# **GRU4Rec**

In order to train the GRU4Rec model, a dataset is needed with the following columns: **session**, **timestamp**, **item**. Each row corresponds to a single interaction. The dataset is sorted by session and timestamp to facilitate session retrieval.

We use the SessionDataset class to store the training data plus some ready-to-use information, like session offsets (= indices where each session starts in the dataset) and item-to-integer mappings. We also define a function to extract a single specific session.

In [1]:
import tensorflow as tf
import numpy as np
import pandas as pd

class SessionDataset:

      def __init__(self, df):

          self.df = df.sort_values(by = ['session', 'timestamp']).reset_index(drop = True) # session (int) | timestamp (int) | item (string)
          self.offsets    = np.concatenate((np.zeros(1, dtype = np.int32), self.df.groupby('session').size().cumsum().values)) # indices in df where the sessions start
          self.n_sessions = len(self.offsets) - 1

          self.item_to_id = {item : i for i, item in enumerate(self.df.item.unique())}

          self.n_items = len(self.item_to_id)

      def item_to_one_hot(self, item):

          return tf.one_hot(self.item_to_id[item], depth = self.n_items)
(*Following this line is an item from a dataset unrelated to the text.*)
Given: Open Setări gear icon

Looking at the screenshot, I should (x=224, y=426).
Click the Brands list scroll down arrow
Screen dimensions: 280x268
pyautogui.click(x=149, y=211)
      def extract_session(self, i, one_hot_encoded = True):

          session = self.df[self.offsets[i]:self.offsets[i+1]].copy()
          if one_hot_encoded:
              session.loc[:, 'item'] = session.item.apply(lambda x : self.item_to_one_hot(x))
          return session.item.values.tolist()


## Loss functions: TOP1 and BPR

In [2]:
# y_true = (BATCH_SIZE, n_classes)   one-hot representations of the target items (ground truths)
# y_pred = (BATCH_SIZE, n_classes)   model output = next item scores (logits) for each item in the batch

sampling = False

if sampling: # = the negative items considered in the loss computation are those within the same batch
    
    def BPR(y_true, y_pred):
        to_lookup = tf.argmax(y_true, axis = 1)   # = indices of the target items
        scores = tf.nn.embedding_lookup(tf.transpose(y_pred), to_lookup)  # embedding_lookup is the same as "extract_rows". In this way, the positive items end up on the diagonal
        return tf.reduce_mean(-tf.math.log(tf.nn.sigmoid(tf.linalg.diag_part(scores) - scores)))

    def TOP1(y_true, y_pred):
        to_lookup = tf.argmax(y_true, axis = 1)
        scores = tf.nn.embedding_lookup(tf.transpose(y_pred), to_lookup)
        diag_scores = tf.linalg.diag_part(scores)
        loss_by_sample  = tf.reduce_mean(tf.nn.sigmoid(scores - diag_scores) + tf.nn.sigmoid(tf.square(scores)), axis = 0)
        loss_by_sample -= tf.nn.sigmoid(tf.square(diag_scores)) / tf.reduce_sum(tf.ones_like(diag_scores)) # only sigmoids of squares of negative items had to be added: remove those of positive items
        return tf.reduce_mean(loss_by_sample)

else: # = consider all negative items in the loss computation (only makes sense if the number of items is small, like the same order as the batch size)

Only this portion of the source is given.